| TASK TO COMPLETE |
As an exercise in exact copying, transcribe the lines below from the one holding "The width and height of the screenshot is (647, 364)." through the last, with both ends included and pictures left out.

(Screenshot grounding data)
----------
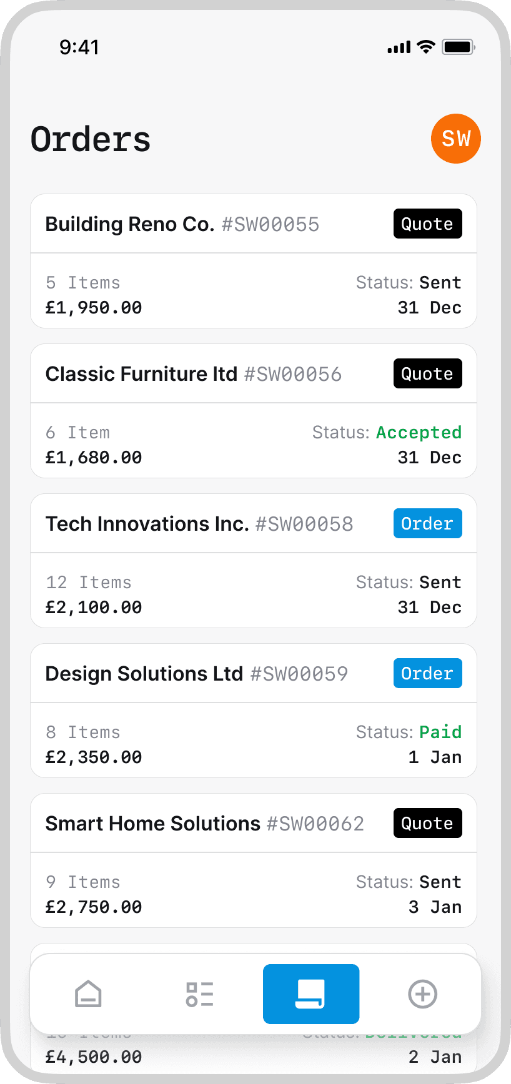The image size is (511, 1084).
Task: Open the list view tab icon
Action: pos(200,994)
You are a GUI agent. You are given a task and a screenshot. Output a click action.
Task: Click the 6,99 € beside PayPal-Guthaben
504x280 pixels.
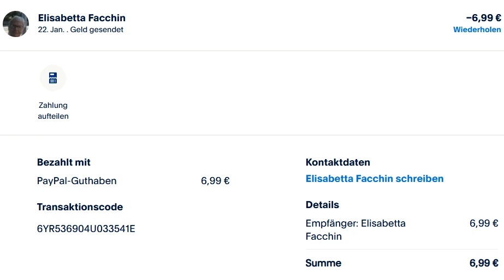click(215, 181)
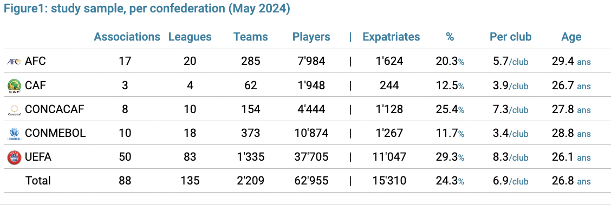611x211 pixels.
Task: Select the Age column header
Action: (571, 37)
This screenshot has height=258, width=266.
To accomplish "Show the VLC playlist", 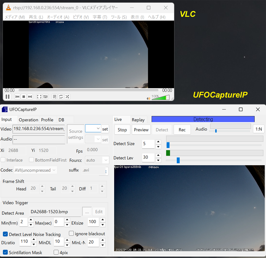I will click(x=55, y=96).
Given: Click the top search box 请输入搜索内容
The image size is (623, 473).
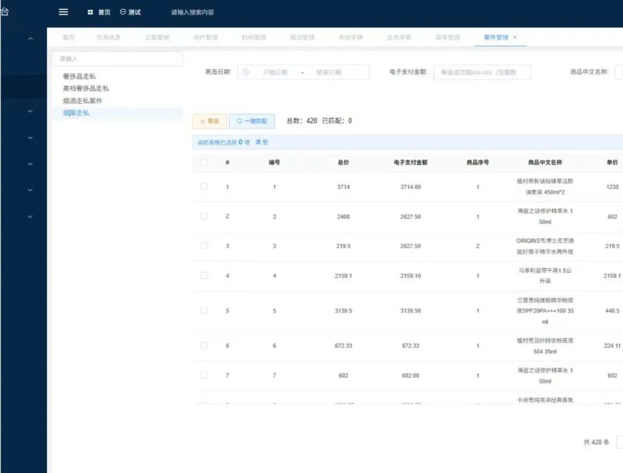Looking at the screenshot, I should 193,13.
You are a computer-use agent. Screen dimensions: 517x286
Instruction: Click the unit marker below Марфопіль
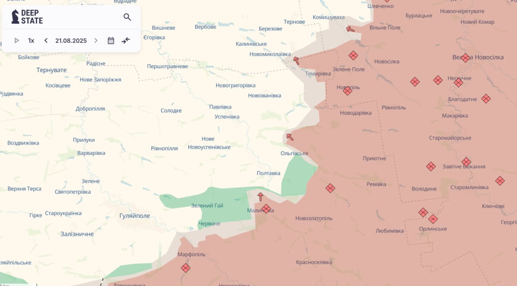186,268
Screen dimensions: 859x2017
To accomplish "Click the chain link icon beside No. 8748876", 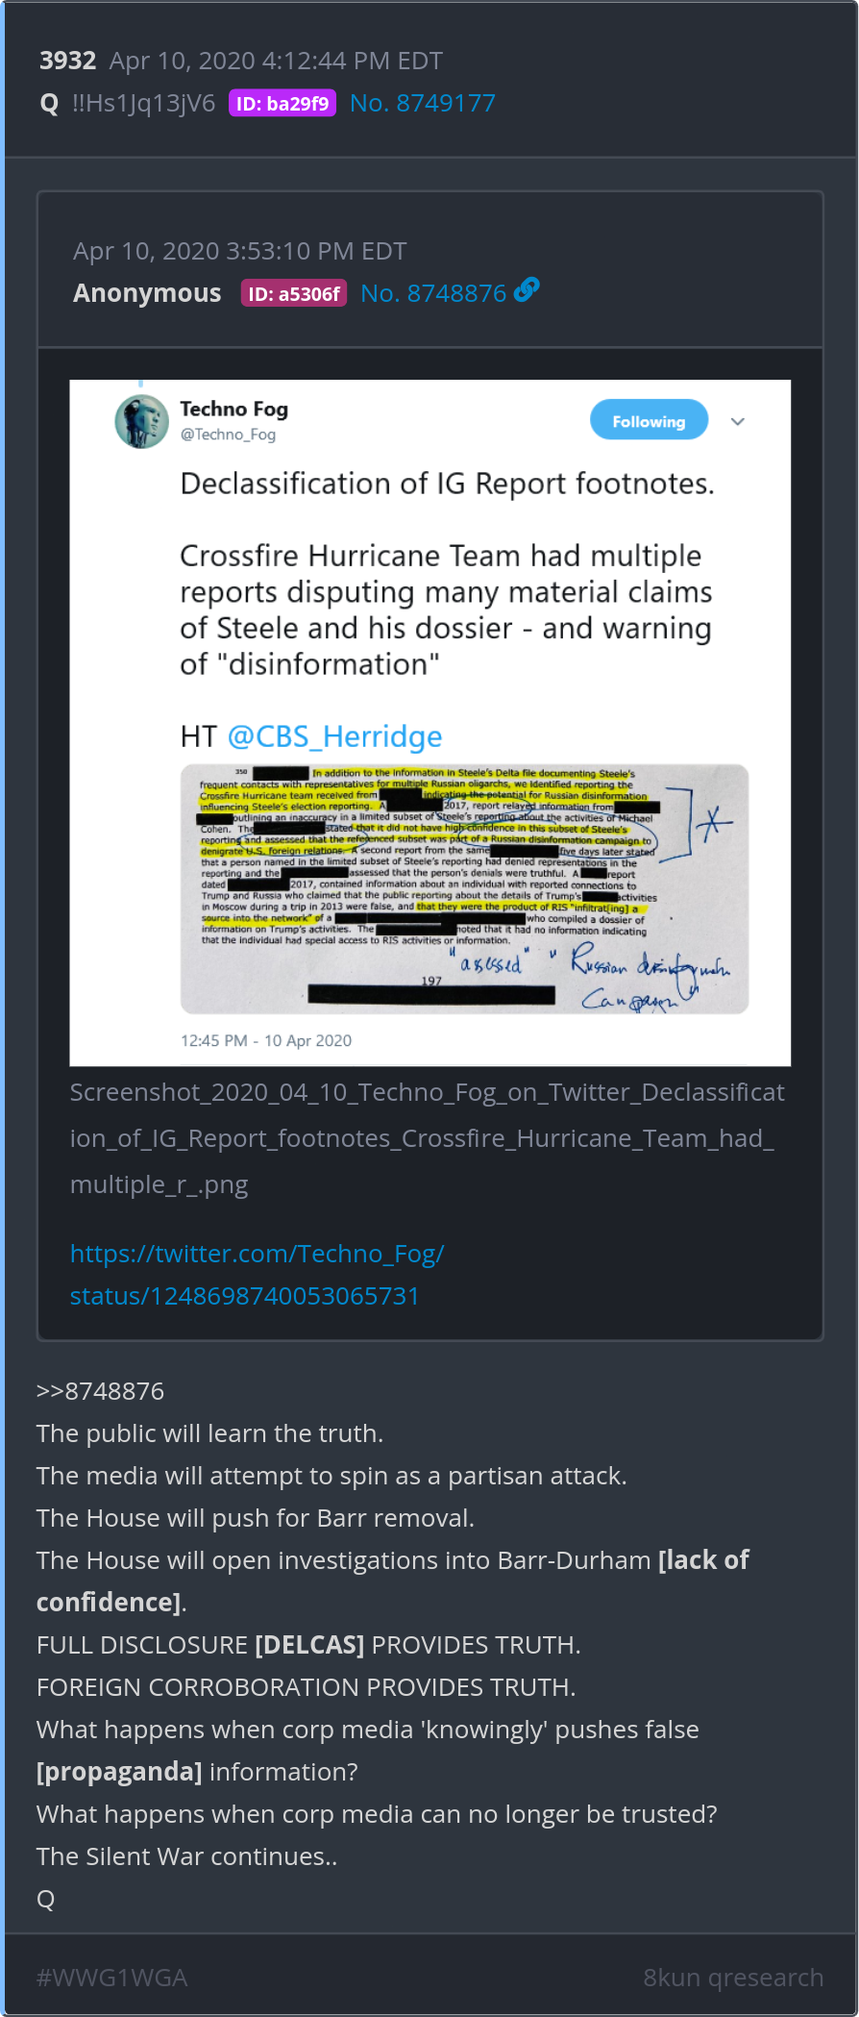I will (x=527, y=289).
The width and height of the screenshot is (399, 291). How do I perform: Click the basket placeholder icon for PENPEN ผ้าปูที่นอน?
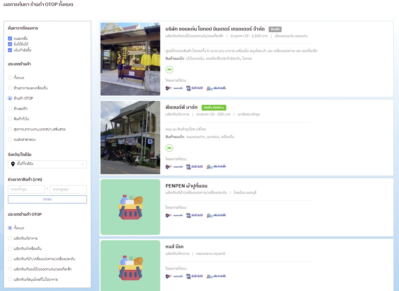(130, 207)
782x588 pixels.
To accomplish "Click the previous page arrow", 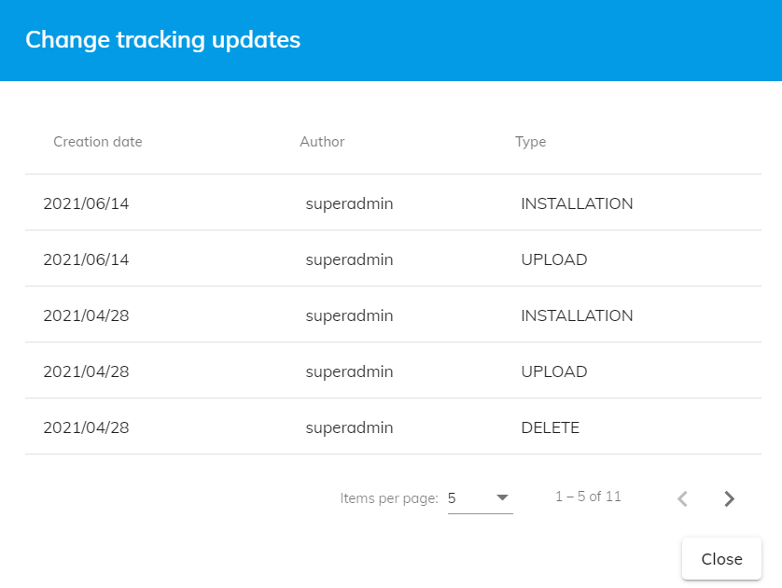I will pyautogui.click(x=682, y=498).
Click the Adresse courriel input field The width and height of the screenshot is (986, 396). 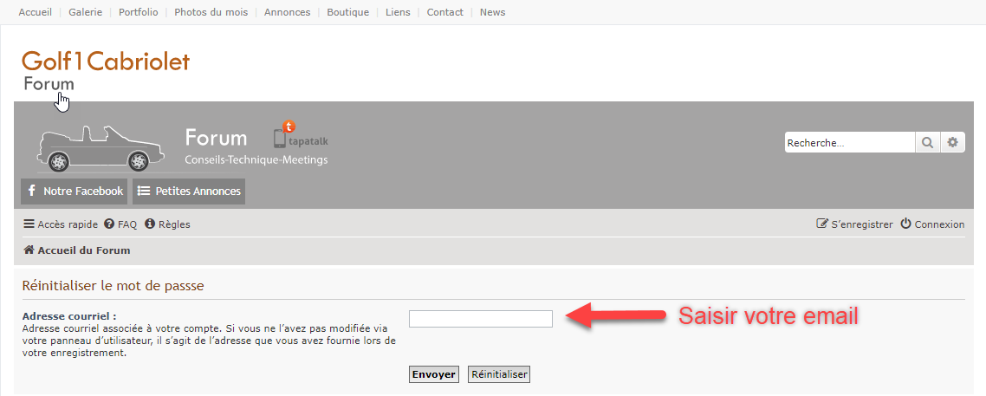click(x=480, y=319)
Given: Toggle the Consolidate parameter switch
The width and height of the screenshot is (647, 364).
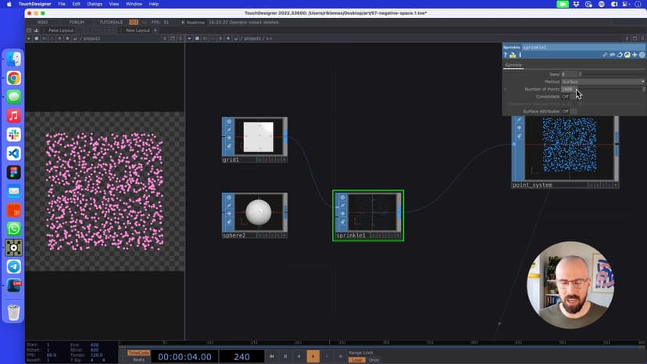Looking at the screenshot, I should 566,97.
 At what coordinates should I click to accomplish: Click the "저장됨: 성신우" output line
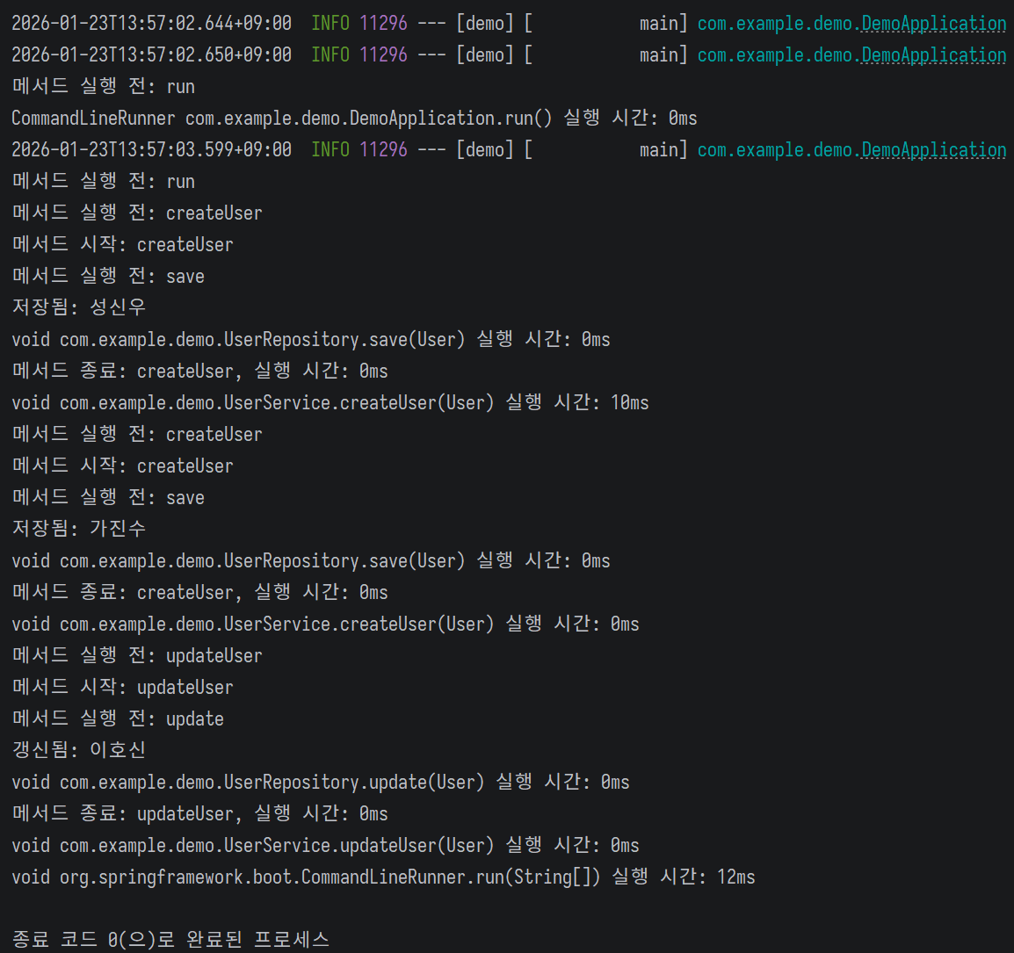tap(79, 307)
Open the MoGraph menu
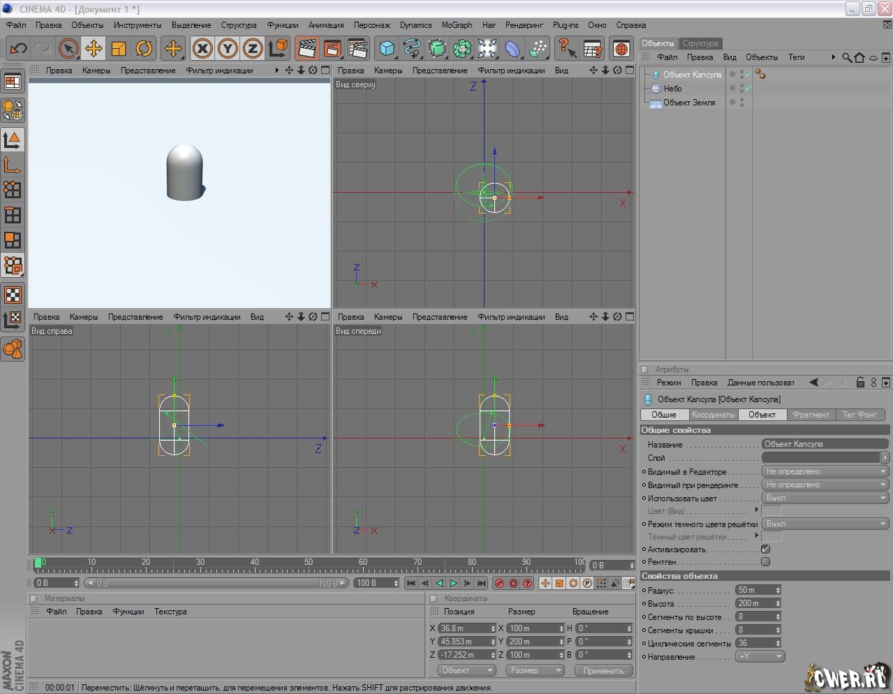 (x=457, y=25)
----------
| THE COMPLETED TASK |
The width and height of the screenshot is (647, 364).
Looking at the screenshot, I should 566,97.
 At what coordinates should I click to accomplish: Click the "저장됨: 성신우" output line
tap(79, 307)
Open the MoGraph menu
 (x=457, y=25)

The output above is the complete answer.